Text shown
>> Begin

Studio album by Hermit and the Recluse
- Released: August 18, 2018
- Studios: Seaside Lounge (Brooklyn, NY)
- Genre: Abstract hip-hop
- Length: 32:42
- Label: Obol for Charon
- Producer: Animoss

Ka chronology
| Honor Killed the Samurai (2016) | Orpheus vs. the Sirens (2018) | Descendants of Cain (2020) |

= Orpheus vs. the Sirens =

Orpheus vs. the Sirens is a studio album by Brownsville rapper Ka and Los Angeles producer Animoss, together known as Hermit and the Recluse. It was released on August 18, 2018 via Obol for Charon Records. Recording sessions took place at Seaside Lounge in Brooklyn. Production was handled entirely by Animoss. It features a single guest appearance from Citizen Cope.

The album was promoted by three music videos: "Sirens", directed by Alina Popescu, "Argo" and "Oedipus", both directed by Animoss and Ka.

==Critical reception==

Orpheus vs. the Sirens was met with generally favorable reviews from critics. At Album of the Year, which assigns a normalized rating out of 100 to reviews from mainstream publications, the album received an average score of 83 based on five reviews.

Evan Coral of Tiny Mix Tapes said, "The self-mythologizing that Ka composes on Orpheus vs. the Sirens constitutes a minoritarian epic that resounds with the properly poetic catharsis that might purge the constraints from a life’s definition". Torii MacAdams of Pitchfork said, "In a twist, the Brownsville rapper projects the streetwise narratives of his youth through the lens of Greek mythology—an audacious move, but his hypnotic voice and evocative writing pull it off". M.T. Richards of Exclaim! said, "Ka's music will be a tough sell for hip-hop fans accustomed to baroque maximalism. Orpheus vs. the Sirens is almost confrontationally intimate; long stretches pass without any percussion at all".

>> End

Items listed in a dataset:
>> Begin

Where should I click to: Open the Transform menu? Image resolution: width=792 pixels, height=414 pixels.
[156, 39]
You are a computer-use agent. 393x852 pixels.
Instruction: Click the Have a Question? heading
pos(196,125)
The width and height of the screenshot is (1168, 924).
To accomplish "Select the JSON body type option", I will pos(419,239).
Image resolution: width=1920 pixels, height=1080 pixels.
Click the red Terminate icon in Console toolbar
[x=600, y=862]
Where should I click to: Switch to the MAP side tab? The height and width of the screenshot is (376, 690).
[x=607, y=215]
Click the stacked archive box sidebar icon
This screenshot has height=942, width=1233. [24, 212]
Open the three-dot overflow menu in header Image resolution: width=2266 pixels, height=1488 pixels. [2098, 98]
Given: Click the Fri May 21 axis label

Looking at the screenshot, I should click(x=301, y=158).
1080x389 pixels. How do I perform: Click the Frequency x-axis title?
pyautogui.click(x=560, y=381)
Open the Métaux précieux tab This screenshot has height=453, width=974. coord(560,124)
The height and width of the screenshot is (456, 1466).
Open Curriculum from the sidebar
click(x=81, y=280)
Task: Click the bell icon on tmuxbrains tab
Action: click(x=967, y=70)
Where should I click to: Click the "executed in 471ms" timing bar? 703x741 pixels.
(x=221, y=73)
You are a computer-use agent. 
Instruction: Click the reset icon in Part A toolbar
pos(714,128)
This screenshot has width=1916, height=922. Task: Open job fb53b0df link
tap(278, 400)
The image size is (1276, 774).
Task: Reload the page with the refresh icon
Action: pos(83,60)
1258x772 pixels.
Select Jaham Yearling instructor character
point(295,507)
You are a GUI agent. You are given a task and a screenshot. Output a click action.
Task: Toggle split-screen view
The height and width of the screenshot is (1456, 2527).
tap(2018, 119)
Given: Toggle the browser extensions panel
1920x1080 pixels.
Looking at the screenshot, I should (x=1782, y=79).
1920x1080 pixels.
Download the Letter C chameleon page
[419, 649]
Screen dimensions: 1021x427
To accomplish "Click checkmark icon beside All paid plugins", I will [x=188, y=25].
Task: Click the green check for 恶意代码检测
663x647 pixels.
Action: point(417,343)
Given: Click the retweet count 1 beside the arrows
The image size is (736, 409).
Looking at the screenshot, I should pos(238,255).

>> End

What this exercise asks
**A)** Reproduce verbatim everything in the Orpheus vs. the Sirens article from "- Genre: Abstract" down to "from Citizen Cope.".
**B)** Resume the Orpheus vs. the Sirens article, starting after its last sentence.

Written answers
**A)**
- Genre: Abstract hip-hop
- Length: 32:42
- Label: Obol for Charon
- Producer: Animoss

Ka chronology
| Honor Killed the Samurai (2016) | Orpheus vs. the Sirens (2018) | Descendants of Cain (2020) |

= Orpheus vs. the Sirens =

Orpheus vs. the Sirens is a studio album by Brownsville rapper Ka and Los Angeles producer Animoss, together known as Hermit and the Recluse. It was released on August 18, 2018 via Obol for Charon Records. Recording sessions took place at Seaside Lounge in Brooklyn. Production was handled entirely by Animoss. It features a single guest appearance from Citizen Cope.

**B)**
Professional ratings
Review scores
| Source | Rating |
| Exclaim! | 8/10 |
| Pitchfork | 8.0/10 |
| RapReviews | 8.5/10 |
| Tiny Mix Tapes | Star Half star |

===Accolades===

| Publication | List | Rank | Ref. |
|---|---|---|---|
| Passion of the Weiss | The POW Best Albums of 2018 | 19 |  |
| The 405 | The 405's Top 50 Albums of 2018 | 13 |  |
| Tiny Mix Tapes | 2018: Favorite 50 Music Releases | 43 |  |

==Track listing==

| No. | Title | Length |
|---|---|---|
| 1. | "Sirens" | 3:14 |
| 2. | "Fate" | 3:08 |
| 3. | "Orpheus" | 4:20 |
| 4. | "Atlas" | 2:56 |
| 5. | "Argo" | 3:26 |
| 6. | "Golden Fleece" | 2:22 |
| 7. | "The Punishment of Sisyphus" | 3:23 |
| 8. | "Hades" (featuring Citizen Cope) | 3:17 |
| 9. | "Oedipus" | 3:46 |
| 10. | "Companion of Artemis" | 2:50 |
| Total length: |  | 32:42 |

==Personnel==
- Kaseem "Ka" Ryan – vocals
- "Animoss" – producer
- Clarence Greenwood – featured artist (track 8)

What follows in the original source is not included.